Return all of the entries exactly as written.
----
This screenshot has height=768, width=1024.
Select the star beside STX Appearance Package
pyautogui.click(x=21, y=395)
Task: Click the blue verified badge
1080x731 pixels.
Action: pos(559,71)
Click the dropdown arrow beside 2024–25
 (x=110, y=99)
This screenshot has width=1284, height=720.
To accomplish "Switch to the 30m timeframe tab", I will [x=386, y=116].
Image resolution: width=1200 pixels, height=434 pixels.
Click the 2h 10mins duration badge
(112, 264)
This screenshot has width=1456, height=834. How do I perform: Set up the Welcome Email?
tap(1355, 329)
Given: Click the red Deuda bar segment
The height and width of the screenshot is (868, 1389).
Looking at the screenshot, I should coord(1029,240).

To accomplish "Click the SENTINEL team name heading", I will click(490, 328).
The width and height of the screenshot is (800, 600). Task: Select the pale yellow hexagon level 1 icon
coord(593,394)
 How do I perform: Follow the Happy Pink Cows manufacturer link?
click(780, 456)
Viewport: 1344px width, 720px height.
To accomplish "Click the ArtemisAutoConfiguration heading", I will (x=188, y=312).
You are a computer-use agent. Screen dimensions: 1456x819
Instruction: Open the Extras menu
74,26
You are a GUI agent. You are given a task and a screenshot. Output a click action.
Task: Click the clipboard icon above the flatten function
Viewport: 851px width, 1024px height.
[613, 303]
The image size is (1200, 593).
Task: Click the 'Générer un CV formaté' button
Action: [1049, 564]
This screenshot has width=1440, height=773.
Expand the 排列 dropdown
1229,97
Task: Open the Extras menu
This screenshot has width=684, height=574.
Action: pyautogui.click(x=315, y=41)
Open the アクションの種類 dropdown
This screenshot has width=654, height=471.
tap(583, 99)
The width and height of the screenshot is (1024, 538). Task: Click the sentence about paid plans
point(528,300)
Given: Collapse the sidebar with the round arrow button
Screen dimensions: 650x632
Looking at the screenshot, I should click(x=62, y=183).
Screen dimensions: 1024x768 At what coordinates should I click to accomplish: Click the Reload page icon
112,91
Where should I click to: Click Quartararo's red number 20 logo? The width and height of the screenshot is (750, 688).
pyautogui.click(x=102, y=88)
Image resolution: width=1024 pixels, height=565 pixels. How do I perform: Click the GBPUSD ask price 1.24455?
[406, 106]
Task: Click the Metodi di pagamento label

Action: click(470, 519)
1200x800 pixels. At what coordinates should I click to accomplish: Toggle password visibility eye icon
----
**EXERCISE RESPONSE:**
This screenshot has height=768, width=1024.
Select the star beside STX Appearance Package
pyautogui.click(x=21, y=395)
Task: Click the blue verified badge
1080x731 pixels.
Action: pos(559,71)
Click the dropdown arrow beside 2024–25
 (x=110, y=99)
This screenshot has width=1284, height=720.
To accomplish "Switch to the 30m timeframe tab", I will [x=386, y=116].
Image resolution: width=1200 pixels, height=434 pixels.
Click the 2h 10mins duration badge
(112, 264)
This screenshot has width=1456, height=834. How do I perform: Set up the Welcome Email?
tap(1355, 329)
Given: Click the red Deuda bar segment
The height and width of the screenshot is (868, 1389).
Looking at the screenshot, I should coord(1029,240).

To accomplish "Click the SENTINEL team name heading", I will click(490, 328).
The width and height of the screenshot is (800, 600). Task: Select the pale yellow hexagon level 1 icon
coord(593,394)
 How do I perform: Follow the Happy Pink Cows manufacturer link?
click(780, 456)
Viewport: 1344px width, 720px height.
To accomplish "Click the ArtemisAutoConfiguration heading", I will (x=188, y=312).
You are a computer-use agent. Screen dimensions: 1456x819
Instruction: Open the Extras menu
74,26
You are a GUI agent. You are given a task and a screenshot. Output a click action.
Task: Click the clipboard icon above the flatten function
Viewport: 851px width, 1024px height.
[613, 303]
The image size is (1200, 593).
Task: Click the 'Générer un CV formaté' button
Action: [1049, 564]
This screenshot has width=1440, height=773.
Expand the 排列 dropdown
1229,97
Task: Open the Extras menu
This screenshot has width=684, height=574.
Action: pyautogui.click(x=315, y=41)
Open the アクションの種類 dropdown
This screenshot has width=654, height=471.
tap(583, 99)
The width and height of the screenshot is (1024, 538). Task: Click the sentence about paid plans
point(528,300)
Given: Collapse the sidebar with the round arrow button
Screen dimensions: 650x632
Looking at the screenshot, I should click(x=62, y=183).
Screen dimensions: 1024x768 At what coordinates should I click to accomplish: Click the Reload page icon
112,91
Where should I click to: Click Quartararo's red number 20 logo? The width and height of the screenshot is (750, 688).
pyautogui.click(x=102, y=88)
Image resolution: width=1024 pixels, height=565 pixels. How do I perform: Click the GBPUSD ask price 1.24455?
[406, 106]
Task: Click the Metodi di pagamento label

Action: click(470, 519)
1200x800 pixels. At what coordinates should I click to accomplish: Toggle password visibility eye icon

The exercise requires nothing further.